Pattern matching with PHP

Pattern matching with PHP: Part II

We have already examined asterisk (*) quantifier. This meta character operates on the previous atom and matches zero or more instances of that atom. For example, the RE 'ab*' will match 'a', 'ab', 'abbbb' and so on; the RE '(ab)*' will match '' (nothing), 'ab', 'abab', etc.

In many applications, however, one wants to match one or more instances of a pattern. A regular expression to match one or more instances of 'ab' might look like this: "ab(ab)*". This is slightly cumbersome, however. For this reason, regular expressions can have patterns followed by a quantifier plus ("+").

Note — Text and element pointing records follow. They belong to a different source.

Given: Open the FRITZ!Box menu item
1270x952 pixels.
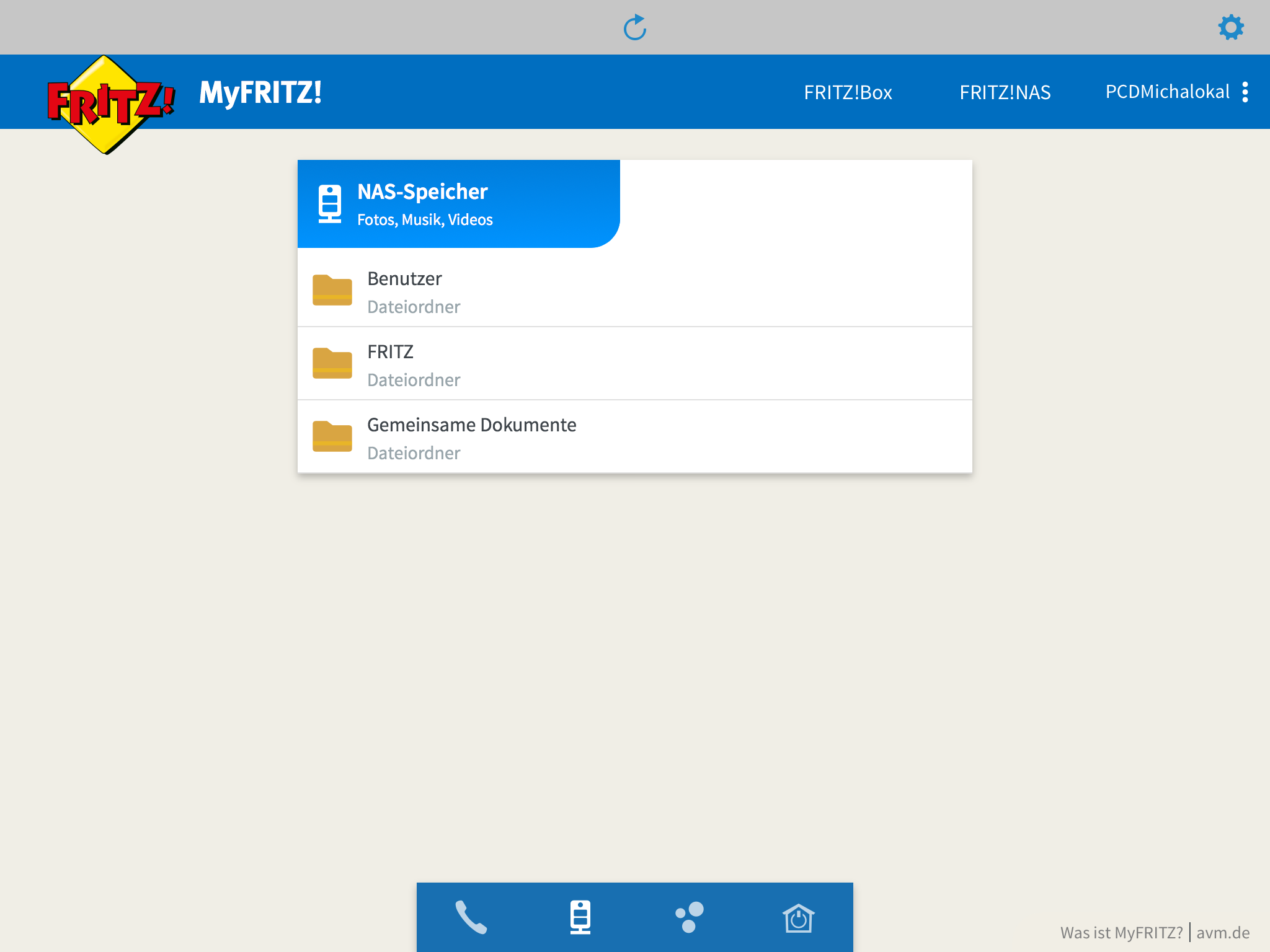Looking at the screenshot, I should (848, 92).
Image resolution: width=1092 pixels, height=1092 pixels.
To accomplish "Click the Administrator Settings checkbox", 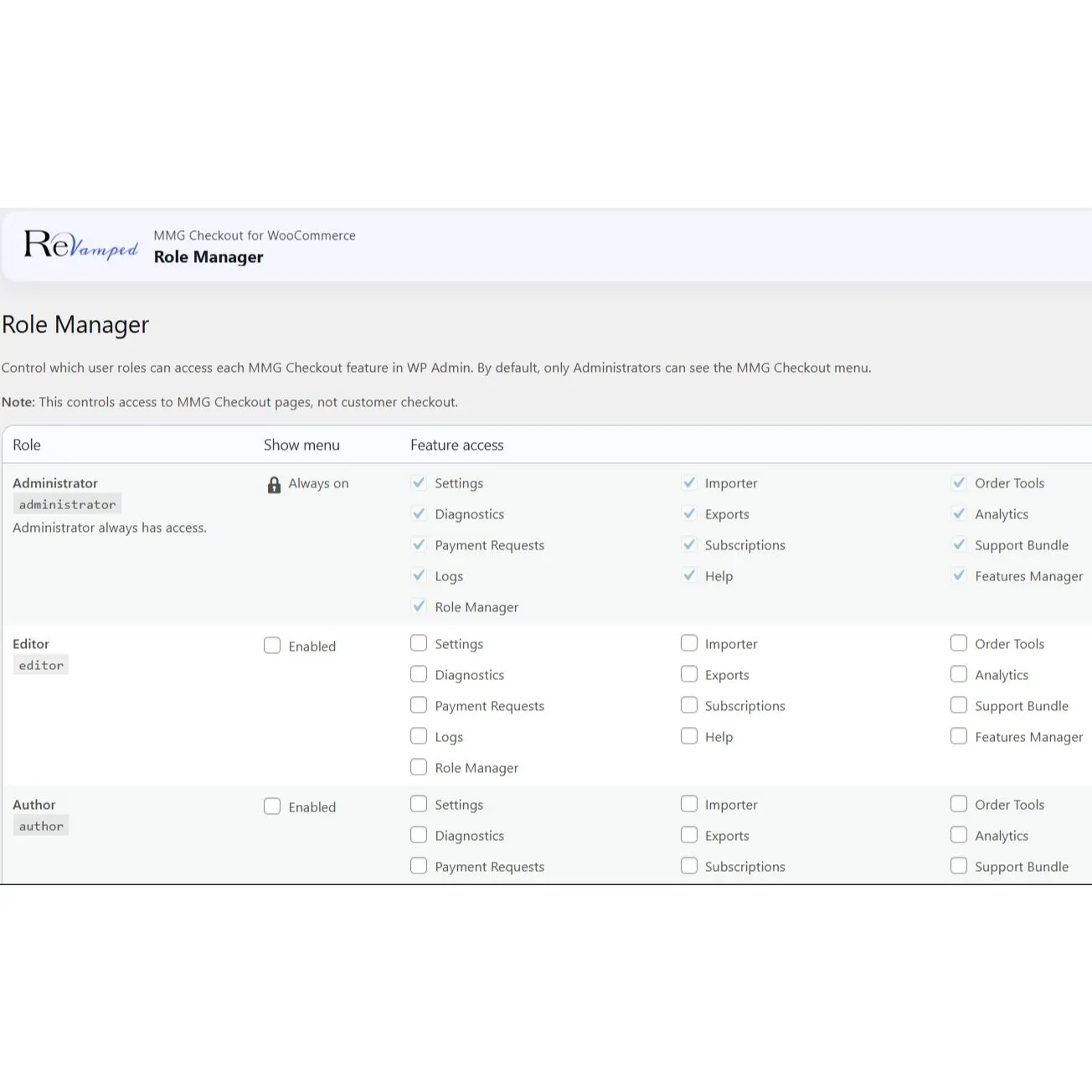I will [419, 482].
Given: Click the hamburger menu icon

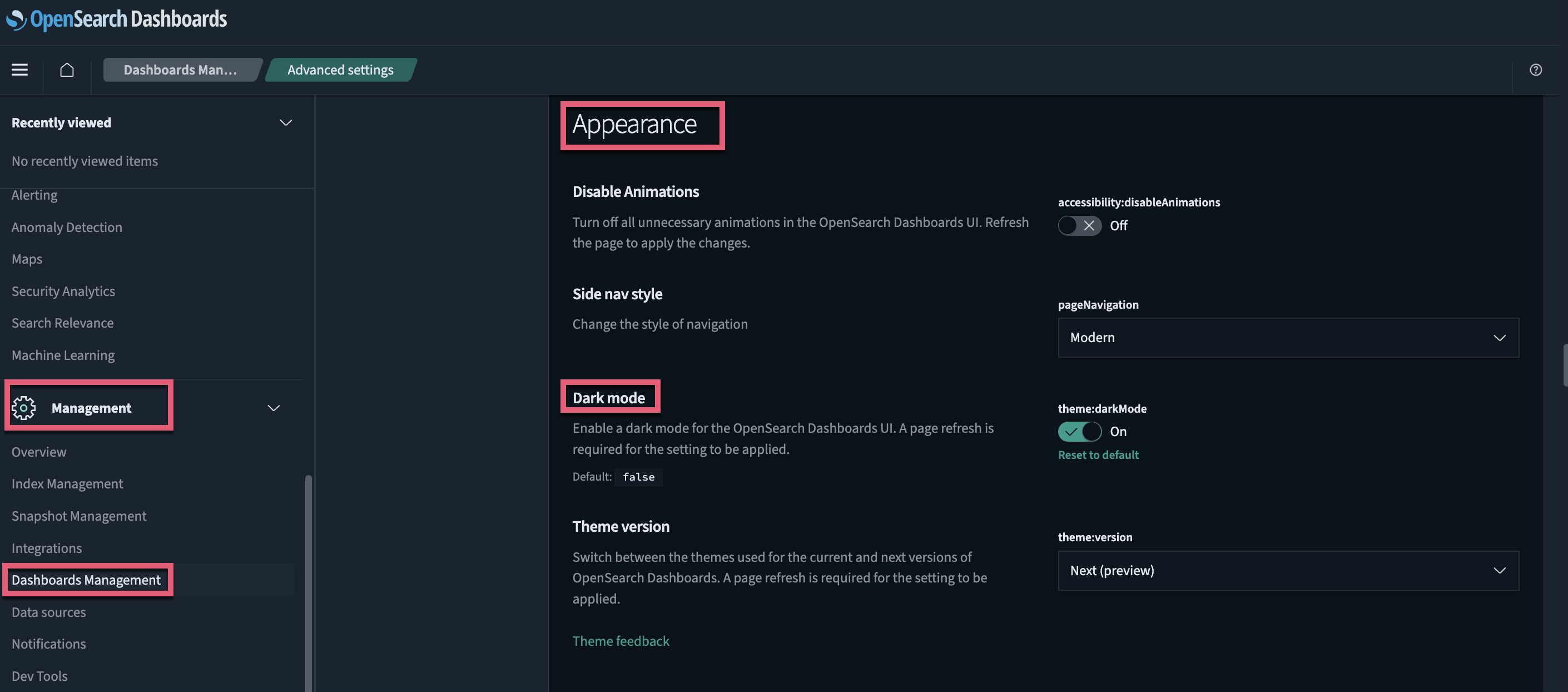Looking at the screenshot, I should [19, 69].
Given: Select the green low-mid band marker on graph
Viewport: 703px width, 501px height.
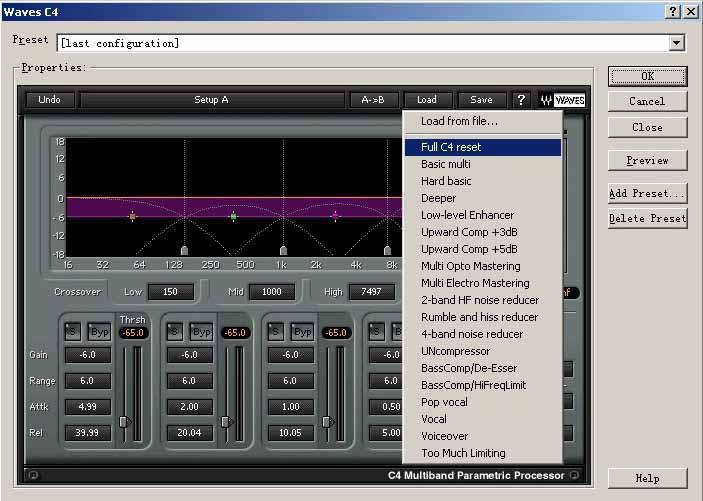Looking at the screenshot, I should pos(233,216).
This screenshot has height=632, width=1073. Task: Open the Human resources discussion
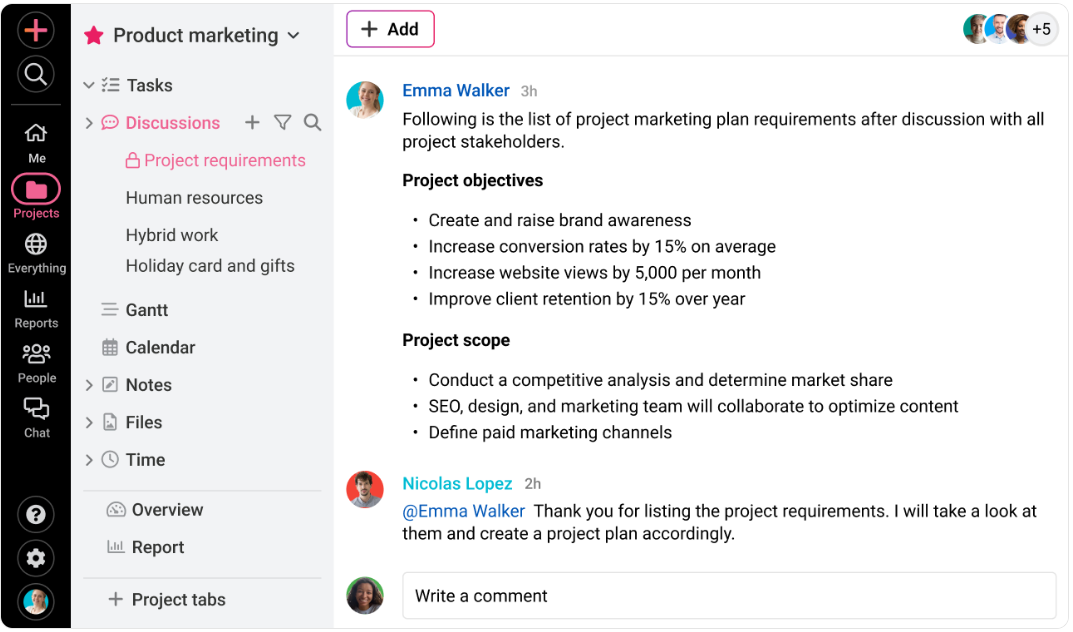click(x=194, y=198)
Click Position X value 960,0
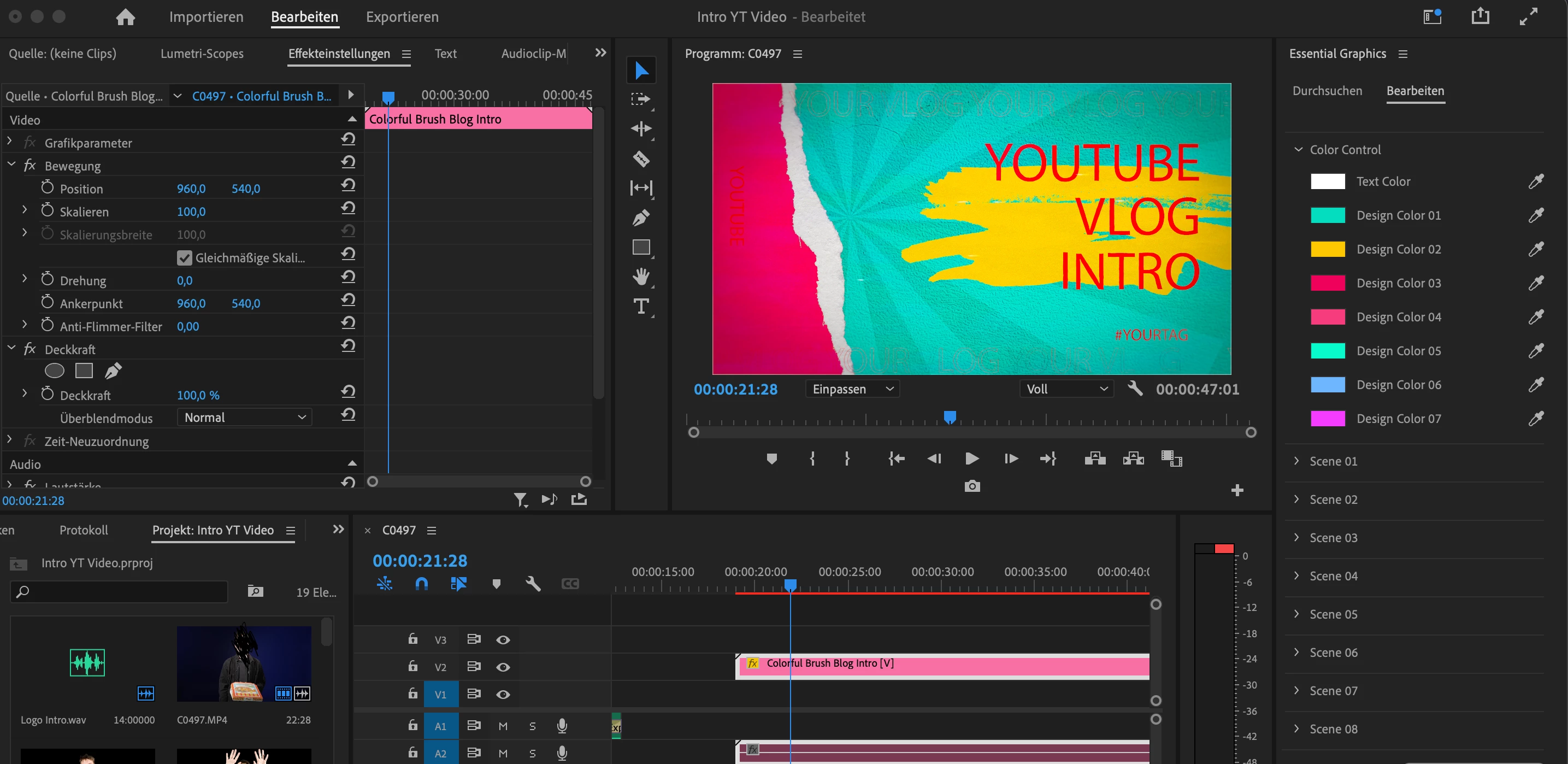1568x764 pixels. (191, 189)
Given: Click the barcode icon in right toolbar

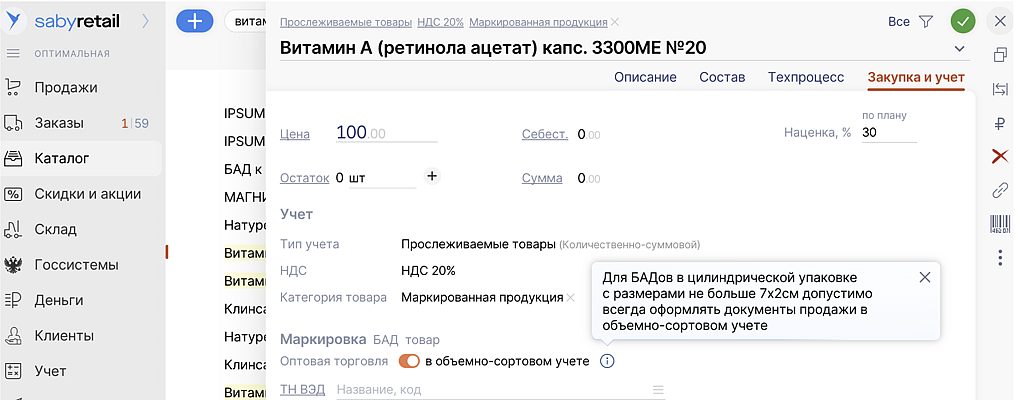Looking at the screenshot, I should 999,224.
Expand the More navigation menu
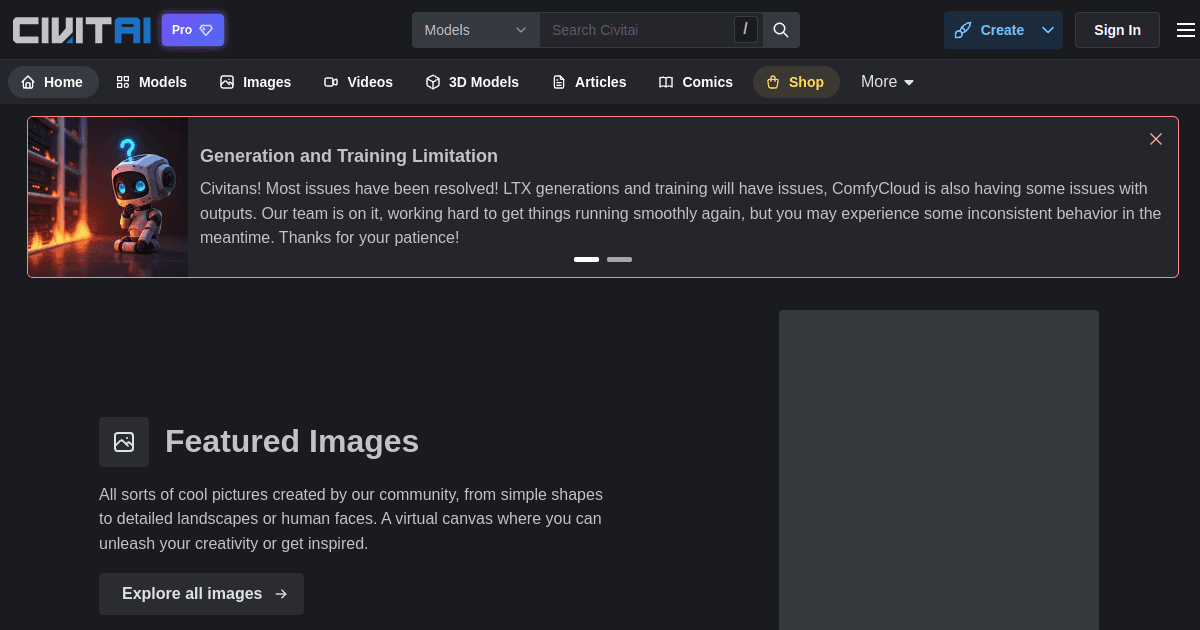The image size is (1200, 630). click(x=888, y=82)
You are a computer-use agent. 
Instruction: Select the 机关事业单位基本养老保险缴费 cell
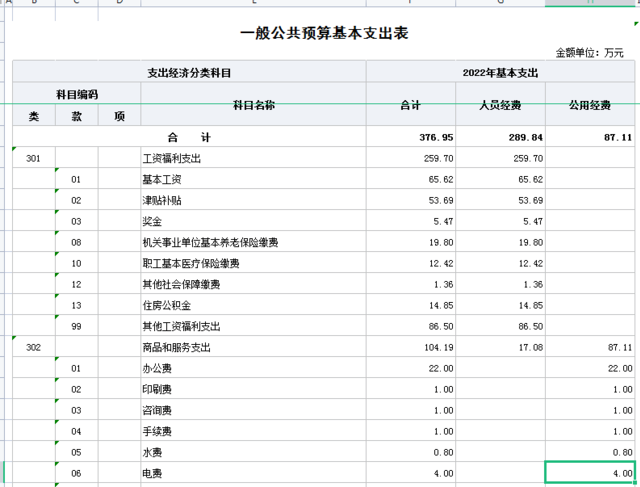(253, 242)
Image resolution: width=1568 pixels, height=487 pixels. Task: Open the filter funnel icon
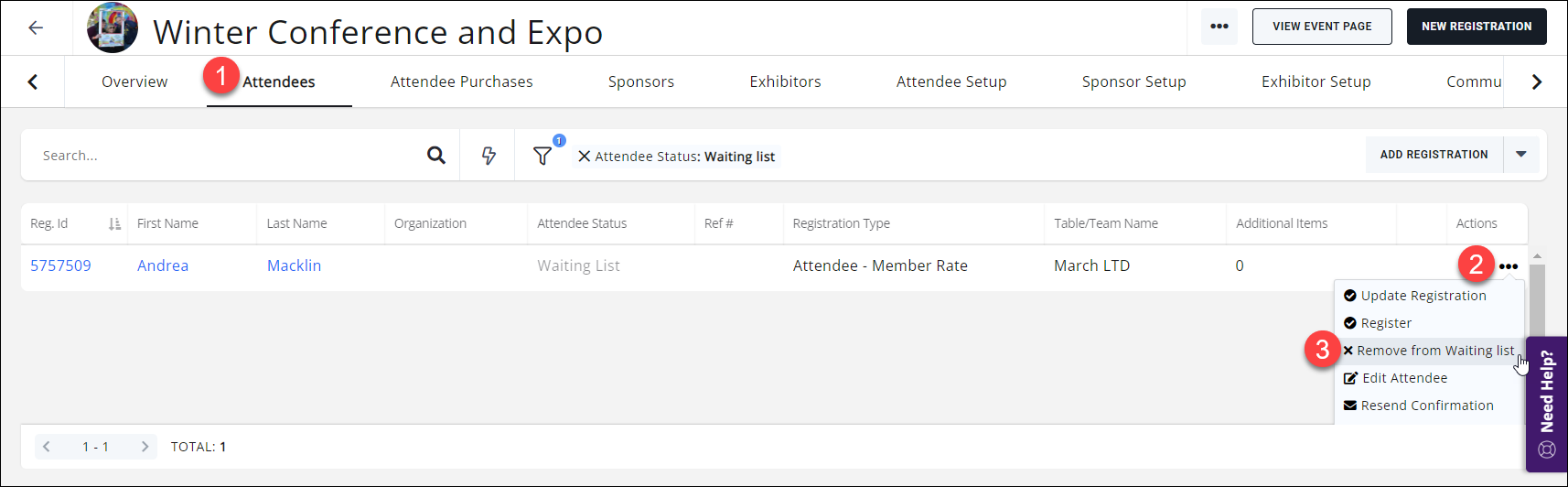542,156
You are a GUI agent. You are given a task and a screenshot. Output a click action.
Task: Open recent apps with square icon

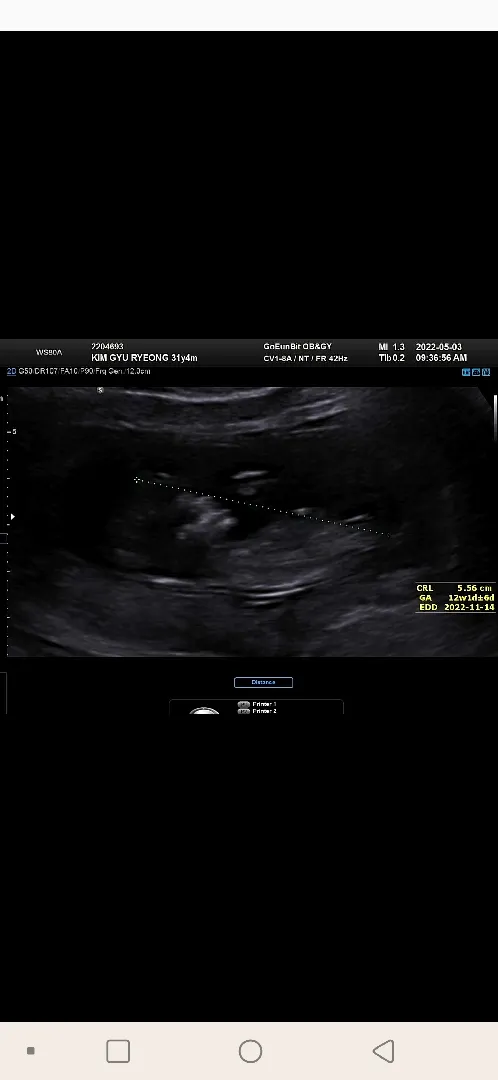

Unlike the asterisk, this matches one or more instances of the previous atom. So the previous RE could be modified to '(ab)+'.

There is another option, however. Some applications might require matching zero or one instance of a pattern! For this reason, a question mark (?) quantifier is supported. The RE '(ab)?' will match only '' (nothing) and 'ab'.

Notice that current syntax supports matching zero, one or an infinite number of patterns. If an application was required to match between one and three instances of 'ab', it could not be done.

It might at first appear that to match between one and three instances of a pattern 'ab', you could use the RE '(ab)*(ab)*(ab)*. This is not correct, since the first pattern atom will match all three instances of 'ab' in 'ababab'. You can test this with the following script:

01 <?
02 $str = "ababababababab test abab";
03 $pat = "(ab)*(ab)*(ab)*";
04 $regs = array();
05 if(ereg($pat,$str,$regs)) {
06 echo "match: {$regs[0]}\n";
07 }
08 ?>

Line 02 contains a string, $str, with several instances of 'ab'. On line 05, the script tests the pattern against $str and reports the first matched pattern on line 06. This is the whole initial 'ab' segment.

As such, to support a specific range of matches, REs support a quantifier called a 'bound'. Bounds determine how many instances of a pattern should be matched. For example, the following RE matches one to three instances of 'ab': '(ab){1,3}'. The bound is denoted by curly brackets ({}). The first value is the lower bound and the second is the upper bound. If the second value is omitted, only a lower bound is used when matching patterns.

Complex patterns

The wild card meta character '.' matches any character except a new line. The reason it doesn't match a new line as well is due to one of the most important rules in the RE syntax: the largest pattern is always matched. That is, the RE 'a.*b', when used against the string 'avbab', matches 'avbab', not 'avb' or 'ab'. If '.' matched new lines as well, many REs would match an entire string immediately (since '.' matches all characters in it). It is also convenient to match REs line by line - a point which will become more and more apparent with increased usage.

This begs the question, then, of how to match new lines with REs. There are two meta characters for new lines: circumflex/hat ('^') and dollar sign ('$'). The first denotes the beginning of a line, the second denotes the end of a line. The following RE matches a whole line: '^.*$'.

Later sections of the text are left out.